A Coisia, tout remonte en avril 2004 suite à l' élargissement de la route départementale, lorsque Christian Gourrat, géologue amateur, repère en cherchant des morilles, des empreintes comme on peut en voir sur ma photo. En fait, sans vraiment le savoir, il venait de découvrir un site exceptionnel en Europe. Il s' agit d' empreintes de sauropodes, dinosaures herbivores comme le diplodocus. Quelques mois après sa découverte, des travaux furent entrepris sur le site et 9 pistes ont été mises en évidence sur une paroi verticale en raison du mouvement du massif jurassien.  En effet, curieusement ces empreintes se situent en position verticale et cela facilite ainsi au bord de la route où elles sont situées une bien belle observation tout en restant prudent de part la circulation. Ces traces verticales sont dues au fait du mouvement des plaques qui entrana un plissement de terrain il y a de cela 20 millions d' années. Le soulèvement du massif des Alpes entrainera la formation du Jura et ses plissemnts si caractéristiques. Ces traces font actuellement l' objet d 'un partenariat avec le Jura Suisse où des pistes de dinosaures ont aussi été mises à jour. L' étude de Coisia permettra la conception d 'une expositions itinérante présentant les découvertes paléontologiques du massif jurassien.
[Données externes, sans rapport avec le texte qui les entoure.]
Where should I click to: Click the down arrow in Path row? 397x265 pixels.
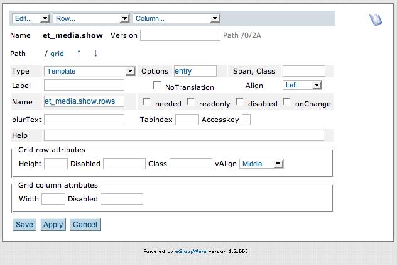(x=95, y=54)
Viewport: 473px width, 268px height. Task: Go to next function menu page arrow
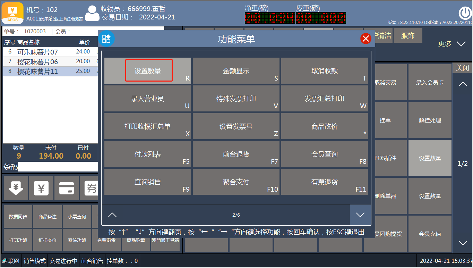(x=360, y=215)

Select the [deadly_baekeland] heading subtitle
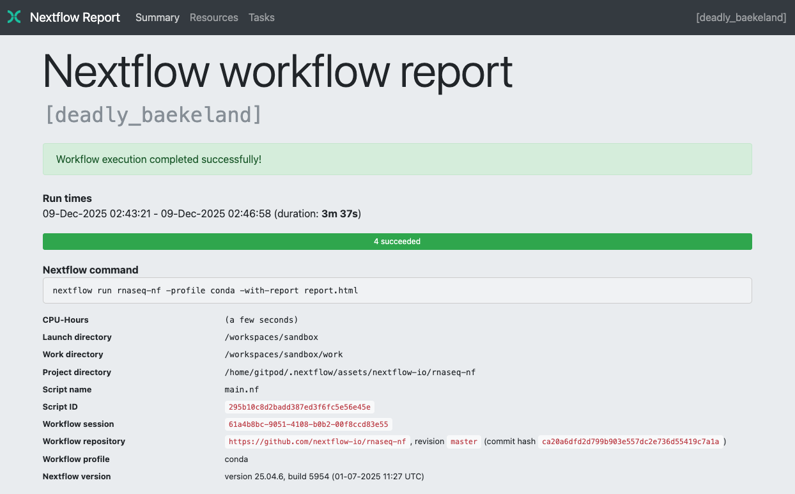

Côté fleurs sauvages, on pourra citer le coucou et sa superbe parure jaune en pleine floraison et dégageant de bien jolies senteurs. On l' appelle aussi fleur du coucou. Cette fleur des champs est toujours au rendez-vous de Pâques pour décorer la table. Elle est assez présente dans ce secteur de Coisia. On peut en faire de bien jolis bouquets pour apporter un peu de fraicheur à sa maison. On lui attribue d 'autres appellations comme l' herbe St Paul, le coqueluchon, printanière. Cette fleur était utilisée autrefois pour soigner la paralysie et d' autres maladies. On rappellera aussi que le coucou est un oiseau et que quand on commence à l' entendre au printemps, l' hiver est vraiment plié. Pour le moment, il se montre encore discret donc restons prudent !. Le passé nous a appris à l' être.
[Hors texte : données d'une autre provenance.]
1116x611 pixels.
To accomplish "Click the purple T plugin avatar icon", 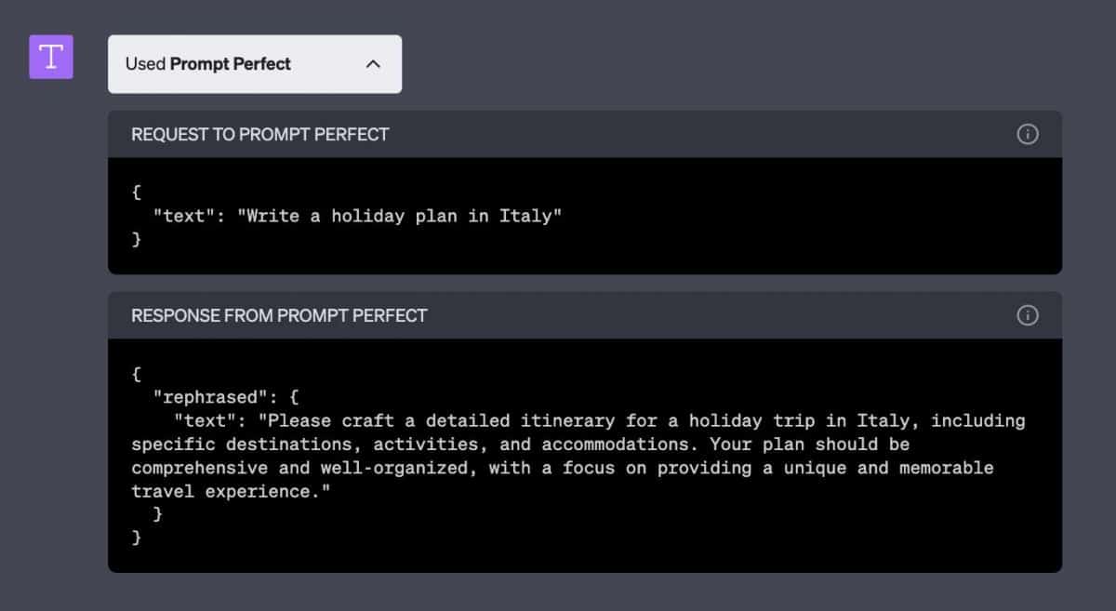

Lors de la rando, on pouvait découvrir en pleine floraison la pulmonaire que l' on appelle aussi l' herbe aux poumons ou herbe au coeur ou coucou bleu car il faut dire qu' elle ressemble beaucoup au coucou et fleurit presque en même temps. Il existe plusieurs sortes de pulmonaires dont l' officinale qui dans l' antiquité les Romains disaient qu' elle avait la propriété de soigner les affections des poumons. Certains l' utilisent encore sous la forme de tisane un peu amère tout de même. De plus, elle contiendrait des substances suspectes. On peut rencontrer la pulmonaire dans les endroits frais et ombragés comme c' était le cas lors de cette rando.